What is expected → Rewrite the material below, replacing every occurrence of "GUI agent" with "interface agent" and leaving everything else unchanged.

--- BEGIN Provided records ---

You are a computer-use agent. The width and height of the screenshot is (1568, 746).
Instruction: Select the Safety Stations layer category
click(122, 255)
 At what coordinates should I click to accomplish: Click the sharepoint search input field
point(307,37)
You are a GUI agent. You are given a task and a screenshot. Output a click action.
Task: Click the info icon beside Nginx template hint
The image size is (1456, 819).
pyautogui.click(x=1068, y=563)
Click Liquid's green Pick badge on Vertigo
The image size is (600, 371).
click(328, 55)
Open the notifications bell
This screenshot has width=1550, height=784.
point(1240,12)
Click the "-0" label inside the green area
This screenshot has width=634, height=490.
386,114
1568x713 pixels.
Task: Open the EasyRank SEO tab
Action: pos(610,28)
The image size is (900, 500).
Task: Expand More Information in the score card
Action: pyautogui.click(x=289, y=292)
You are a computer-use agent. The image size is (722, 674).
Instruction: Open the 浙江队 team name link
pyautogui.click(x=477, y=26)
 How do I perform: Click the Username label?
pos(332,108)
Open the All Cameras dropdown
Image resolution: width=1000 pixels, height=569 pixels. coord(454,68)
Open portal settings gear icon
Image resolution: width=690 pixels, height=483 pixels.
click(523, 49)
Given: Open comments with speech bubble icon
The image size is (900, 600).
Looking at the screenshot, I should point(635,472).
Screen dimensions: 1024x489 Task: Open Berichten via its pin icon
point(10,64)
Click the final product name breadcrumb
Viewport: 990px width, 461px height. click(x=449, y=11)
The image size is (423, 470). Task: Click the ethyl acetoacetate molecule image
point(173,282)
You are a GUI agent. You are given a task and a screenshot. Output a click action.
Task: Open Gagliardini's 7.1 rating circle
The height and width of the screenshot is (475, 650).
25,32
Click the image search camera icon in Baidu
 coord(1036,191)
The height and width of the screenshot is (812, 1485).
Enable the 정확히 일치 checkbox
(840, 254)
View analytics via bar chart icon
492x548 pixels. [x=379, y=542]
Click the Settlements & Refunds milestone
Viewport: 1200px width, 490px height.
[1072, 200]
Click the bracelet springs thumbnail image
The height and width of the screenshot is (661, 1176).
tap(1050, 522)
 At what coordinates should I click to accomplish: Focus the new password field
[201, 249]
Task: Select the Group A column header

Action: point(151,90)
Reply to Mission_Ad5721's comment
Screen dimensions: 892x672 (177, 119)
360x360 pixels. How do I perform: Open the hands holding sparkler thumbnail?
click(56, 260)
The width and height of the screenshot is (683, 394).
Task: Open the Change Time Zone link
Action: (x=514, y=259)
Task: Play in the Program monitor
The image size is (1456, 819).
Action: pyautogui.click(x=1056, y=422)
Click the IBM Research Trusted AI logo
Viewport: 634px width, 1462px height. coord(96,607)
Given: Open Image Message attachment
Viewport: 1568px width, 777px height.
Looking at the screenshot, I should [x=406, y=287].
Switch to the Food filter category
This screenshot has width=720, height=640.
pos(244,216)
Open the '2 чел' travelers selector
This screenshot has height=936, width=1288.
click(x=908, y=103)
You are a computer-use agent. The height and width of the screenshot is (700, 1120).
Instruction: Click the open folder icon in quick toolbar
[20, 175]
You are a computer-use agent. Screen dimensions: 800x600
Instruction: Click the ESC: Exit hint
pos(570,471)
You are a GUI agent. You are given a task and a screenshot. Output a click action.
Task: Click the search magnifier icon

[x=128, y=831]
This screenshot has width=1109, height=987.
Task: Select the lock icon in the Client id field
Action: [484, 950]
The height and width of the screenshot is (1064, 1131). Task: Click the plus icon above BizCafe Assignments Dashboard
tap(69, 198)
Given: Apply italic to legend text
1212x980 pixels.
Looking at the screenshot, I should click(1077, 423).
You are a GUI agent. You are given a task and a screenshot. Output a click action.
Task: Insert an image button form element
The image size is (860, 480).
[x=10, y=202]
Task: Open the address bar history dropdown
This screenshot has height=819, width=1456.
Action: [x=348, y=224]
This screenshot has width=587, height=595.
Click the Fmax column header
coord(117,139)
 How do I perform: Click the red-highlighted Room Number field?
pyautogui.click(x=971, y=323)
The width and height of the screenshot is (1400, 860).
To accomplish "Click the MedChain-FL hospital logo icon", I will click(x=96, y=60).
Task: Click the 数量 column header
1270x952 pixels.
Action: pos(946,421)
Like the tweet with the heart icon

--- END Provided records ---

Answer for the task →
You are a computer-use agent. The width and height of the screenshot is (1568, 746).
Instruction: Select the Safety Stations layer category
click(122, 255)
 At what coordinates should I click to accomplish: Click the sharepoint search input field
point(307,37)
You are a interface agent. You are given a task and a screenshot. Output a click action.
Task: Click the info icon beside Nginx template hint
The image size is (1456, 819).
pyautogui.click(x=1068, y=563)
Click Liquid's green Pick badge on Vertigo
The image size is (600, 371).
click(328, 55)
Open the notifications bell
This screenshot has width=1550, height=784.
point(1240,12)
Click the "-0" label inside the green area
This screenshot has width=634, height=490.
386,114
1568x713 pixels.
Task: Open the EasyRank SEO tab
Action: pos(610,28)
The image size is (900, 500).
Task: Expand More Information in the score card
Action: pyautogui.click(x=289, y=292)
You are a computer-use agent. The image size is (722, 674).
Instruction: Open the 浙江队 team name link
pyautogui.click(x=477, y=26)
 How do I perform: Click the Username label?
pos(332,108)
Open the All Cameras dropdown
Image resolution: width=1000 pixels, height=569 pixels. coord(454,68)
Open portal settings gear icon
Image resolution: width=690 pixels, height=483 pixels.
click(523, 49)
Given: Open comments with speech bubble icon
The image size is (900, 600).
Looking at the screenshot, I should point(635,472).
Screen dimensions: 1024x489 Task: Open Berichten via its pin icon
point(10,64)
Click the final product name breadcrumb
Viewport: 990px width, 461px height. click(x=449, y=11)
The image size is (423, 470). Task: Click the ethyl acetoacetate molecule image
point(173,282)
You are a interface agent. You are given a task and a screenshot. Output a click action.
Task: Open Gagliardini's 7.1 rating circle
The height and width of the screenshot is (475, 650).
25,32
Click the image search camera icon in Baidu
 coord(1036,191)
The height and width of the screenshot is (812, 1485).
Enable the 정확히 일치 checkbox
(840, 254)
View analytics via bar chart icon
492x548 pixels. [x=379, y=542]
Click the Settlements & Refunds milestone
Viewport: 1200px width, 490px height.
[1072, 200]
Click the bracelet springs thumbnail image
The height and width of the screenshot is (661, 1176).
tap(1050, 522)
 At what coordinates should I click to accomplish: Focus the new password field
[201, 249]
Task: Select the Group A column header

Action: point(151,90)
Reply to Mission_Ad5721's comment
Screen dimensions: 892x672 (177, 119)
360x360 pixels. How do I perform: Open the hands holding sparkler thumbnail?
click(56, 260)
The width and height of the screenshot is (683, 394).
Task: Open the Change Time Zone link
Action: (x=514, y=259)
Task: Play in the Program monitor
The image size is (1456, 819).
Action: pyautogui.click(x=1056, y=422)
Click the IBM Research Trusted AI logo
Viewport: 634px width, 1462px height. coord(96,607)
Given: Open Image Message attachment
Viewport: 1568px width, 777px height.
Looking at the screenshot, I should [x=406, y=287].
Switch to the Food filter category
This screenshot has width=720, height=640.
pos(244,216)
Open the '2 чел' travelers selector
This screenshot has height=936, width=1288.
click(x=908, y=103)
You are a computer-use agent. The height and width of the screenshot is (700, 1120).
Instruction: Click the open folder icon in quick toolbar
[20, 175]
You are a computer-use agent. Screen dimensions: 800x600
Instruction: Click the ESC: Exit hint
pos(570,471)
You are a interface agent. You are given a task and a screenshot. Output a click action.
Task: Click the search magnifier icon

[x=128, y=831]
This screenshot has width=1109, height=987.
Task: Select the lock icon in the Client id field
Action: [484, 950]
The height and width of the screenshot is (1064, 1131). Task: Click the plus icon above BizCafe Assignments Dashboard
tap(69, 198)
Given: Apply italic to legend text
1212x980 pixels.
Looking at the screenshot, I should click(1077, 423).
You are a interface agent. You are given a task and a screenshot. Output a click action.
Task: Insert an image button form element
The image size is (860, 480).
[x=10, y=202]
Task: Open the address bar history dropdown
This screenshot has height=819, width=1456.
Action: [x=348, y=224]
This screenshot has width=587, height=595.
Click the Fmax column header
coord(117,139)
 How do I perform: Click the red-highlighted Room Number field?
pyautogui.click(x=971, y=323)
The width and height of the screenshot is (1400, 860).
To accomplish "Click the MedChain-FL hospital logo icon", I will click(x=96, y=60).
Task: Click the 数量 column header
1270x952 pixels.
Action: pos(946,421)
Like the tweet with the heart icon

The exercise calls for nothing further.